Child Protection Week 2022 has come and gone, overlapping with the start of Youth Month. Both periods are a time for reflecting on the health, safety and well-being of learners in South Africa. It is also a time to sound a warning about the Basic Education Laws Amendment (BELA) Bill of 2021, specifically with respect to the clauses relating to the issue of liquor in schools.
The Southern African Alcohol Policy Alliance in SA (SAAPA SA) has noted with concern the inclusion in the BELA Bill of a recommendation that liquor be allowed on school premises, and at school functions on and off school premises, for purposes of fund-raising. This is an issue of concern because of the multiple risks this poses to learners at schools.
We want to focus on two aspects of child protection – the protection of the rights of children in general and the protection of children from harm, which is a subset of the protection of children’s rights.
SAAPA SA believes the liquor clauses in the BELA Bill are evidence of a failure on both fronts.
Section 28 of the Constitution is part of the Bill of Rights and says in subsections 1(c) and 1(d) that every child has the right to basic nutrition, shelter, basic health care services and social services; and the right to be protected from maltreatment, neglect, abuse or degradation.
Section 29 of the Constitution, also part of the Bill of Rights, says in subsection (1)(a) that everyone has the right to a basic education.
···
**STATED EXERCISE 1:** Duplicate the BELA Bill passage from "The Southern African" up to and including "of children’s rights.".
**STATED EXERCISE 2:** Using the BELA Bill passage, mark each statement yes or no and quote the words that decide it: (a) Child Protection Week 2022 overlapped with the start of Youth Month. (b) Section 29 of the Constitution is not part of the Bill of Rights. (c) The BELA Bill recommends allowing liquor at school functions held off school premises for fund-raising.
The material after this passage isn't needed for any of this.

**SUPPLIED INFORMATION:**
···
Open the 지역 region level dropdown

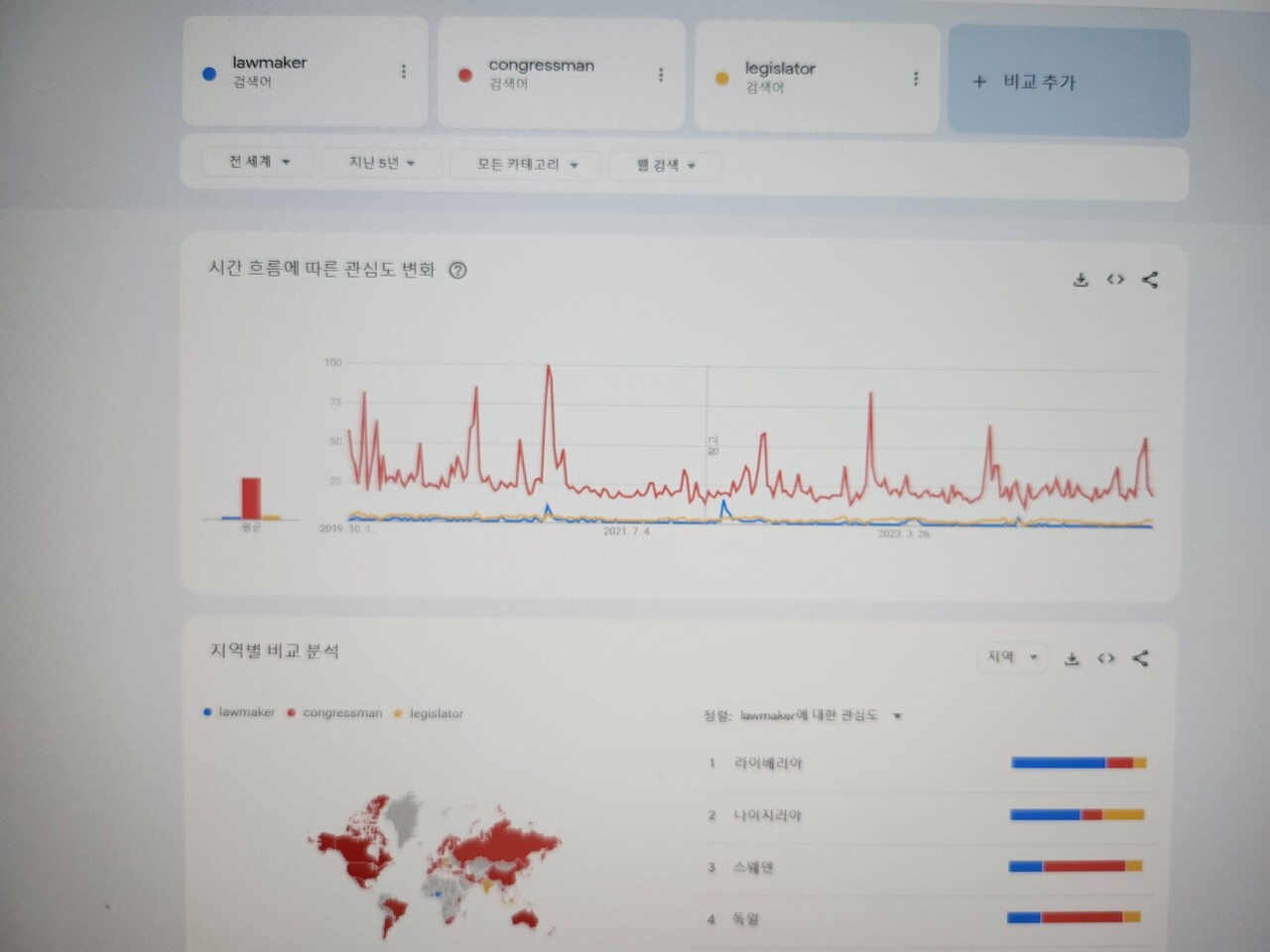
···
**WRITTEN SOLUTION 1:**
The Southern African Alcohol Policy Alliance in SA (SAAPA SA) has noted with concern the inclusion in the BELA Bill of a recommendation that liquor be allowed on school premises, and at school functions on and off school premises, for purposes of fund-raising. This is an issue of concern because of the multiple risks this poses to learners at schools.
We want to focus on two aspects of child protection – the protection of the rights of children in general and the protection of children from harm, which is a subset of the protection of children’s rights.

**WRITTEN SOLUTION 2:**
(a) Yes: "Child Protection Week 2022 has come and gone, overlapping with the start of Youth Month."
(b) No: "Section 29 of the Constitution, also part of the Bill of Rights"
(c) Yes: "a recommendation that liquor be allowed on school premises, and at school functions on and off school premises, for purposes of fund-raising"